Aber abgesehen von solchen theologischen Einzelfragen sind sich die Christen aller Konfessionen einig, dass Maria als Mutter Jesu im Heilsplan Gottes eine besondere Rolle spielt und ihr damit eine entsprechende Aufmerksamkeit zukommen muss. Für unsere Kirche heißt das, dass sie Einzelstationen des Lebens Mariens zu Festereignissen erhebt - und somit schauen wir am heutigen Tag auf das Sterben Mariens und ihr Weiterleben bei Gott.
Das Magnificat - Lebensprogramm Mariens
Vom Leben und Wirken Mariens kennen wir nur einige Ausschnitte, wenige Ereignisberichte. Aus biblischen Zusammenhängen ist über ihr Sterben gar nichts bekannt. So ist es auch nicht verwunderlich, an diesen Festtag einen Text zu hören, der von ganz Anderem erzählt. Das Evangelium berichtet von der eindrücklichen Begegnung Mariens mit ihrer Verwandten Elisabeth. Im Zentrum steht der Lobgesang der Maria, das Magnificat.
Dieser Text formuliert wie kein anderer den Charakter dieser Frau - gleich, wie immer diese Zeilen auch entstanden sein mögen. Sie sieht sich demütig in ihrer Aufgabe vor Gott - von Stolz über ihre Stellung im Heilsplan Gottes keine Spur. Diese dürfte ihr auch zum Zeitpunkt ihres Besuches bei Elisabeth noch recht suspekt gewesen sein - alles war so verwirrend: dieser Engel, diese Schwangerschaft... Und dann eine ähnliche Szene bei Elisabeth. Dort aber lichtet sich das Dunkel ein wenig, denn Elisabeth erkennt, was vor sich geht, und grüßt Maria gerade zu enthusiastisch - gottbegeistert.
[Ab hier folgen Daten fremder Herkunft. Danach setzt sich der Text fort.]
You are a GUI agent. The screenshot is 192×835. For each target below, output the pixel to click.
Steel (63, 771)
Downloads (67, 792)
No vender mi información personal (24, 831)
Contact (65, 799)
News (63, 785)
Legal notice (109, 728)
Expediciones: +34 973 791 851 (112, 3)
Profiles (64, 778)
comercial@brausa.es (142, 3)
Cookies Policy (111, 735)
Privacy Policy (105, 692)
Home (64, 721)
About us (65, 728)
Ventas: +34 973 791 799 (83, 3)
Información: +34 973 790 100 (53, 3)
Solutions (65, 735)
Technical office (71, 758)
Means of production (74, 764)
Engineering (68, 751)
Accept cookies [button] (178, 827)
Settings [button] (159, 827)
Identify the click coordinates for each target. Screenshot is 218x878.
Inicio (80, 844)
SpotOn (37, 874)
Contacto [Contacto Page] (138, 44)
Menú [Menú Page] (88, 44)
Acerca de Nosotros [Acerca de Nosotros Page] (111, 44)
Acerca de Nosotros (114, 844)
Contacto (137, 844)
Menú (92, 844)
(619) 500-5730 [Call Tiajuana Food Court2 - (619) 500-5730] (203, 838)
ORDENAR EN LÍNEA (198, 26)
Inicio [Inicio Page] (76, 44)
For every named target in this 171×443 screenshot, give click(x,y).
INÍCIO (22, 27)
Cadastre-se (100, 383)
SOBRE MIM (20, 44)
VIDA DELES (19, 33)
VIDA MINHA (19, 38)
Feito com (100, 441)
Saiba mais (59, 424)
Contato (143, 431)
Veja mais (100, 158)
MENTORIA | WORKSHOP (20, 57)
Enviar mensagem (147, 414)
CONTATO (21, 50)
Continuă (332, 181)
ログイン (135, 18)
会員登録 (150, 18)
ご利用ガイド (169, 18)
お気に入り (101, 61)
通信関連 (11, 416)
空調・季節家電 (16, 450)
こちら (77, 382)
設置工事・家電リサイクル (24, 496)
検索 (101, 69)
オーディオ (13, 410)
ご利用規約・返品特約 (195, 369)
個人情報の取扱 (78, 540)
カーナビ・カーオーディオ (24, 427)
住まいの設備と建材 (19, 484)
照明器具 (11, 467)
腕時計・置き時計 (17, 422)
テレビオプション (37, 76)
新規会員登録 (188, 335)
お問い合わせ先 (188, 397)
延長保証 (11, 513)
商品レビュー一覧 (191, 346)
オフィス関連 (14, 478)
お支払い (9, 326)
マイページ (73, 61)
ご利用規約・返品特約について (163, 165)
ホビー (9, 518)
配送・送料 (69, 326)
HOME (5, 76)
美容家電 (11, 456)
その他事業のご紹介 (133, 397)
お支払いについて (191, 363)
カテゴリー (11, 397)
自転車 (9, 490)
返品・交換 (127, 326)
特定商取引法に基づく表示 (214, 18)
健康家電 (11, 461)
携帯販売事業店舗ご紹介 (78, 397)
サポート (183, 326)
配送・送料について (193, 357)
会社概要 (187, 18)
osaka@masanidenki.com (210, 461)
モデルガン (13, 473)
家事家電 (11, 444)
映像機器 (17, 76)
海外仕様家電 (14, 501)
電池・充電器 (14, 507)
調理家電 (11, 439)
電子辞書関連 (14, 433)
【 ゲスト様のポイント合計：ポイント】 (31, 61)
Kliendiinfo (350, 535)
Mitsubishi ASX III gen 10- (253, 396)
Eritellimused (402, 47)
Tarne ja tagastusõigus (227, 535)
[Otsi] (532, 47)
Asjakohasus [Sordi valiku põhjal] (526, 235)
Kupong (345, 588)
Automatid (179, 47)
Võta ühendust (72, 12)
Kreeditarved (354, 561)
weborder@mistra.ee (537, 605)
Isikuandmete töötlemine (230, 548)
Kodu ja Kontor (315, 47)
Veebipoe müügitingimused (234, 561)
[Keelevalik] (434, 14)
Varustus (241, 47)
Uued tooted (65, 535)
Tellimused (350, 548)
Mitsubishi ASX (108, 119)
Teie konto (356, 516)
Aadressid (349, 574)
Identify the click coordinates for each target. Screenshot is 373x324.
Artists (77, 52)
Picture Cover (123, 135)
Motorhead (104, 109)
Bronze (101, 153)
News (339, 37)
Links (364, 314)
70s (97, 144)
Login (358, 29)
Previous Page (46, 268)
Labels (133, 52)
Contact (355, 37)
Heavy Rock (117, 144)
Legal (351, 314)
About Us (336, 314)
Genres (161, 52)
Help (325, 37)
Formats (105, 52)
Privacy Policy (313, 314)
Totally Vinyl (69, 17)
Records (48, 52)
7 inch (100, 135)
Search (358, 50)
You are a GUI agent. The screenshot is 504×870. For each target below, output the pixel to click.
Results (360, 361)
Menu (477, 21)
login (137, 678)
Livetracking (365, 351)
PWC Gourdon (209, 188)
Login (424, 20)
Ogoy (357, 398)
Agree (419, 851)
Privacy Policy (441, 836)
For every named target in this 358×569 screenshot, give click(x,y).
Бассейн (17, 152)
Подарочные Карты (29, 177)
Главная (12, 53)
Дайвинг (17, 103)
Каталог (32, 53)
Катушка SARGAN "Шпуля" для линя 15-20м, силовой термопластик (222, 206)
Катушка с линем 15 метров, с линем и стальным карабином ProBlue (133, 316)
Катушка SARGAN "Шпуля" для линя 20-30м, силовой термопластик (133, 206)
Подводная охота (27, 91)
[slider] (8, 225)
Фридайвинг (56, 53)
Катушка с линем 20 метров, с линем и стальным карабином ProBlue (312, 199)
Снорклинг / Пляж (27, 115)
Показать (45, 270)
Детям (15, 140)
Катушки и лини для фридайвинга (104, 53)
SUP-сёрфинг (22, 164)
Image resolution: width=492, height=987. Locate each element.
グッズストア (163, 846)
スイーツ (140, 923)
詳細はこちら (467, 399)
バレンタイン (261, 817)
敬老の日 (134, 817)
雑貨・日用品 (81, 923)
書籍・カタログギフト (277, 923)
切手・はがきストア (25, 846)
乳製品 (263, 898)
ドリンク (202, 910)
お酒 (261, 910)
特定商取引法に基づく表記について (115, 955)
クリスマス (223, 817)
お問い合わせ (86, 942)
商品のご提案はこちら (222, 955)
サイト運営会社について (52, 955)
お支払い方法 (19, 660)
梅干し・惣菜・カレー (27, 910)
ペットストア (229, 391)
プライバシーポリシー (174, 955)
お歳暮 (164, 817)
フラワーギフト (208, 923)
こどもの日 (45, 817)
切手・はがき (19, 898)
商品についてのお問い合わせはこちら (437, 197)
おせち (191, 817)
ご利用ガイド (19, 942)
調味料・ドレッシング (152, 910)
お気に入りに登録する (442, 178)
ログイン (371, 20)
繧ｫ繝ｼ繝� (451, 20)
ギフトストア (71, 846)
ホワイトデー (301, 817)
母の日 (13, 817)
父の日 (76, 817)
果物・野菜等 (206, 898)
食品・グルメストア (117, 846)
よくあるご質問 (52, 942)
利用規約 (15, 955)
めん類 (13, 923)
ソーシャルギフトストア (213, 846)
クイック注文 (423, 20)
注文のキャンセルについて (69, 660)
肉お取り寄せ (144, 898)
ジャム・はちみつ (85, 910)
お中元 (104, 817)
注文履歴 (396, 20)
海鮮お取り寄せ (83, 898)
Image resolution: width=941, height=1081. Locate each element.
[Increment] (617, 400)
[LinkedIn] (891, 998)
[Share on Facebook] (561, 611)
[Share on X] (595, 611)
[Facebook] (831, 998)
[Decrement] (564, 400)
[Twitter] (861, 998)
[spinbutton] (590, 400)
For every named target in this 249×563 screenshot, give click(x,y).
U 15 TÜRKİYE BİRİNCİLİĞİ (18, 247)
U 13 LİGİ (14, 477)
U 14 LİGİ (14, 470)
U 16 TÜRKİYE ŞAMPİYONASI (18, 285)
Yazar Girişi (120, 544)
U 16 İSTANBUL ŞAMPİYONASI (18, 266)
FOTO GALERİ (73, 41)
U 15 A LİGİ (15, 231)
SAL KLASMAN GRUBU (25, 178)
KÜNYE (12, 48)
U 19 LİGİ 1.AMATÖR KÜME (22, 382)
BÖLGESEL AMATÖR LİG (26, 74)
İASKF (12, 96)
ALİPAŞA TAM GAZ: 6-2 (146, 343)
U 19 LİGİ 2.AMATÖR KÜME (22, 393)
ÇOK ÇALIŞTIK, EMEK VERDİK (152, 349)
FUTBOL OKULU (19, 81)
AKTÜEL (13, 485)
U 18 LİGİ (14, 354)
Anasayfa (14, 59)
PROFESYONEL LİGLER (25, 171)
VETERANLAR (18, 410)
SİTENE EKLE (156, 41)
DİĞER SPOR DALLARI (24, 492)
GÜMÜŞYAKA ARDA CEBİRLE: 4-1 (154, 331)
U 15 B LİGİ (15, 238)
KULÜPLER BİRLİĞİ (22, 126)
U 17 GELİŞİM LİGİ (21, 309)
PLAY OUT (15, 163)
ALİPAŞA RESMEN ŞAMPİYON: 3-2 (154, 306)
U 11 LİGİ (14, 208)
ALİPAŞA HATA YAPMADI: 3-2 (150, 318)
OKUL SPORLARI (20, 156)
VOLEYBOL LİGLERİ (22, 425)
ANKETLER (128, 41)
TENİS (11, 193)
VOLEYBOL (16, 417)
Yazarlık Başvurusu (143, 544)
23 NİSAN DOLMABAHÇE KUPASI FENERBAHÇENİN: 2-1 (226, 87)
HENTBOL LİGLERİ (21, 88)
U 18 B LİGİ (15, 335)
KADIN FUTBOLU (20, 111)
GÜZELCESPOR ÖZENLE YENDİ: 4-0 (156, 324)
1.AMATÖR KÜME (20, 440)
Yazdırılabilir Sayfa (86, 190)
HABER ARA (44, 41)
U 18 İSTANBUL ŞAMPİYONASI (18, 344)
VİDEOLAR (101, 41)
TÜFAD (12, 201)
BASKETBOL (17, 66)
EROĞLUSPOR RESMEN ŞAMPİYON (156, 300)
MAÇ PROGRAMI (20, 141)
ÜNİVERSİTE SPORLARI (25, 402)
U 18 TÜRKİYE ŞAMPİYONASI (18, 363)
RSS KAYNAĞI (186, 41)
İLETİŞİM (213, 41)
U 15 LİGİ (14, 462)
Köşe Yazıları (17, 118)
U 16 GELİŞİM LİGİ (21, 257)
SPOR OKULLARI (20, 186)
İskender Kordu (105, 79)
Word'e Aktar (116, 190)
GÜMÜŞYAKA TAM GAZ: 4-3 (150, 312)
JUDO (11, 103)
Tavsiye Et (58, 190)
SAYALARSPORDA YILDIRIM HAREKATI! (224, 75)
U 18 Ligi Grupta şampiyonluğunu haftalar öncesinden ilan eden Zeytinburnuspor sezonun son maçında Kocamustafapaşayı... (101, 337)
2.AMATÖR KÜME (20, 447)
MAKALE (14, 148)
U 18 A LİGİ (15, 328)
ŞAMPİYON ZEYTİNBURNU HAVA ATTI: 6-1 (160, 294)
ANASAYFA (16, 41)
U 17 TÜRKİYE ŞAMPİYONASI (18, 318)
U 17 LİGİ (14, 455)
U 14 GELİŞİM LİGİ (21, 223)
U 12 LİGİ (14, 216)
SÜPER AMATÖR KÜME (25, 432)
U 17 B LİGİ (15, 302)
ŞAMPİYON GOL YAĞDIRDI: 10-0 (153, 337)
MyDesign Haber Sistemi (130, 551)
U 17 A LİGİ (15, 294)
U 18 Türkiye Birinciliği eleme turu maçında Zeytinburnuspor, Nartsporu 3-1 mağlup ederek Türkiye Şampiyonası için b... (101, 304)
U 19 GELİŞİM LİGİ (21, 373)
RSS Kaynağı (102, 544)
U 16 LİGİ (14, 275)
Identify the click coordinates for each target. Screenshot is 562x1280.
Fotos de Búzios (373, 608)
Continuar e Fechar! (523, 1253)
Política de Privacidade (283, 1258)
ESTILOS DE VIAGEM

Der nun folgende Lobgesang der Maria hat in der Verkündigung eine vielfältige und bunte Anwendungsgeschichte erfahren. Zunächst haben unzählige Musiker, Kompenenten und Dichter in diesem Text eine Herausforderung gesucht. Auch politische Vereinnahmungen hat der Text erlebt. So hat gerade die lateinamerikanische Befreiungstheologie diesem Revolutionslied des kleinen hebräischen Mädchens viele Ideen entliehen und daraus einen Teil ihres Konzeptes erstellt. All diese Beispiele zeigen: Zum Lobgesang Mariens sind sehr viele Zugänge möglich - jede und jeder, der diesen Text für sich meditiert, wird eine eigene Zuneigung spüren.
Auf dem Boden bleiben
Eines aber wird in diesen Zeilen auch über die Massen deutlich. Von der süßlich-kitschigen Maria, die so manche Frömmigkeitstradition aus ihr gemacht hat, ist so gar nichts zu spüren. Die junge Frau, die die Worte des Magnificat gesprochen hat, versinnbildlicht die Kraft Gottes, die Stärke seines Reiches. Die Frau, der Gott zur Aufgabe gesetzt hat, ihn in diese Welt hineinzutragen, ist ganz und gar Powerfrau. Und das ist sie zugleich in Bescheidenheit und Diskretion - ihr Weg ist nicht der große Auftritt, sondern vielmehr das Wirken am Ort, den sie für sich erkannt hat. So ist sie Vorbild für alle Menschen, die sich ebenso bescheiden und diskret in die Nachfolge ihres Sohnes gestellt haben und Gottes Wirken in dieser Welt zum Beispiel im Gebet des Rosenkranzes erbitten.
Maria ist nicht jene Frau, die so manche Wallfahrtsstätten für nachhaltigen Kommerz instrumentalisiert haben; sie ist nicht Mutterersatz für Menschen, die mit gestörten Familienverhältnissen nicht aufräumen können; sie ist nicht Teil der göttlichen Dreifaltigkeit und schon gar nicht eine Art Mit-Erlöserin. Wer diese junge Frau aus den einfachen Verhältnissen des judäischen Hinterlandes derart verkitscht, verzerrt das wahre Marienbild und beraubt sie ihrer eigentlichen Faszination.
Wenn wir heute Mariä Himmelfahrt feiern, dann ehren wir mit Maria jene Frau, die Gott leibhaft in diese Welt getragen hat, die den Weg Jesu ohne Zögern und Zweifel mitgegangen ist und die uns heute einlädt, ihr nachzutun. Am heutigen Fest ehren wir eine prophetische Powerfrau, die über ihren Tod hinaus uns Menschen heute zum Glauben herausfordert.